Google’s DeepMind partnered with the European molecular biology laboratory’s European bioinformatics institute (EMBL-EBI) for developing an AI system called ‘AlphaFold’ to predict the three-dimensional structure of a protein by recognizing the sequence of amino acids.
Proteins are extremely complex substances providing structure to cells and organisms. However, they differ from one another primarily by the sequence of amino acids resulting in protein folding.
Protein folding is a physical process where a protein chain arranges to a unique three-dimensional structure. In 1958, Sir John Kendrew and his co-workers came up with a low-resolution 3D structure of the protein. This research had led many scientists to demystify the hidden structures inherited by proteins.
DeepMind tops the list of critical assessments of techniques for protein structure prediction (CASP-14) with high accuracy. The AlphaFold database and source code are freely available to the scientific community, this contribution will aid many advanced biological research.
There is a greater scope in the medical field to understand the viral process and the emerging mutations through a deep learning model for structure prediction.
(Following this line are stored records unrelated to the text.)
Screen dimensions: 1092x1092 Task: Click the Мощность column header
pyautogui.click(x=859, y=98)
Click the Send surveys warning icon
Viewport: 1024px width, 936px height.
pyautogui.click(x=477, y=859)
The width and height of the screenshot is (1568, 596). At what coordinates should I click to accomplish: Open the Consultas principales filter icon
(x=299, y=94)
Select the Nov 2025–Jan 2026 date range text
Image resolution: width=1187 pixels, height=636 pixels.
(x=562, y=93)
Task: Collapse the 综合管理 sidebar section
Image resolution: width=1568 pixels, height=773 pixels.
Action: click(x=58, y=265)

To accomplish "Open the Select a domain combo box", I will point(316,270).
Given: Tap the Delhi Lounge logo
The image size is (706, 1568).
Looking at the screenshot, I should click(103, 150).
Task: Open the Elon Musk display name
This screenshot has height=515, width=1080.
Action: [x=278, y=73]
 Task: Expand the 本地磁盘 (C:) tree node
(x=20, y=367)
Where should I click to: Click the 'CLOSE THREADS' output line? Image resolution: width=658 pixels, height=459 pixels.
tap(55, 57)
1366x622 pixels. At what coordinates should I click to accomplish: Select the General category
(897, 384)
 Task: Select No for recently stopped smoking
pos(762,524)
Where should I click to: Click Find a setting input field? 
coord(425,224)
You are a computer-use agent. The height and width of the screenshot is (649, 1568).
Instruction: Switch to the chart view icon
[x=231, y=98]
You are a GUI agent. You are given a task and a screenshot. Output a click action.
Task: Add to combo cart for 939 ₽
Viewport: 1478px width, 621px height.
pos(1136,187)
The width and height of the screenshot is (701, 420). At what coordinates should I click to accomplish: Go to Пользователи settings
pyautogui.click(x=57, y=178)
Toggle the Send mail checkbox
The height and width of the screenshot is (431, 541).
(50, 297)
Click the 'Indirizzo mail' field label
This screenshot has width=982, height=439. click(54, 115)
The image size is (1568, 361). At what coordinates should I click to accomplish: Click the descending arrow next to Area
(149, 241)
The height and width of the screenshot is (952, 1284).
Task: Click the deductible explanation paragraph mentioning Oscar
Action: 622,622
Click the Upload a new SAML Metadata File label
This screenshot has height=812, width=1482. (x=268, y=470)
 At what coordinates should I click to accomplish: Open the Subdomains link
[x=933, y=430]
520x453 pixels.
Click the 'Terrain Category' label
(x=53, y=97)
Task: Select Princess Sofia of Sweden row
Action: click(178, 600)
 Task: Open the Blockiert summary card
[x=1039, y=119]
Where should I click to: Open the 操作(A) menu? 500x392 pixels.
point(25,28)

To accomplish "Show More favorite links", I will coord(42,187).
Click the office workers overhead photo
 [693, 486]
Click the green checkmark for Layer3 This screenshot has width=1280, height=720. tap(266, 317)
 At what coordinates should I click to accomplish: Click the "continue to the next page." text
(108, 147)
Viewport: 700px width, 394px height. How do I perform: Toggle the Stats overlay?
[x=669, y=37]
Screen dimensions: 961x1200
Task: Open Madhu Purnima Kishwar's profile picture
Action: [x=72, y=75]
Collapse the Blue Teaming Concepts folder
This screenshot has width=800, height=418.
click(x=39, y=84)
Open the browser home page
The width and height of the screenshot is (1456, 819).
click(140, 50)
This novel machine learning combines physical and biological knowledge of protein structure to leverage multi-sequence alignments to design a deep learning model.
“This will be one of the most important datasets since the mapping of the Human Genome,” said EMBL Deputy Director-General, and EMBL-EBI Director Ewan Birney. AlphaFold has provided 20,000 proteins of the human genome along with proteomes of 20 other biological organisms summing to 3,50,000 protein structures.
All the data provided is freely available for academic and commercial use under Creative Commons Attribution 4.0 (CC-BY 4.0) license terms. In the coming months, this organization plans to expand the database to cover a large proportion (almost 100 million structures) of all cataloged proteins.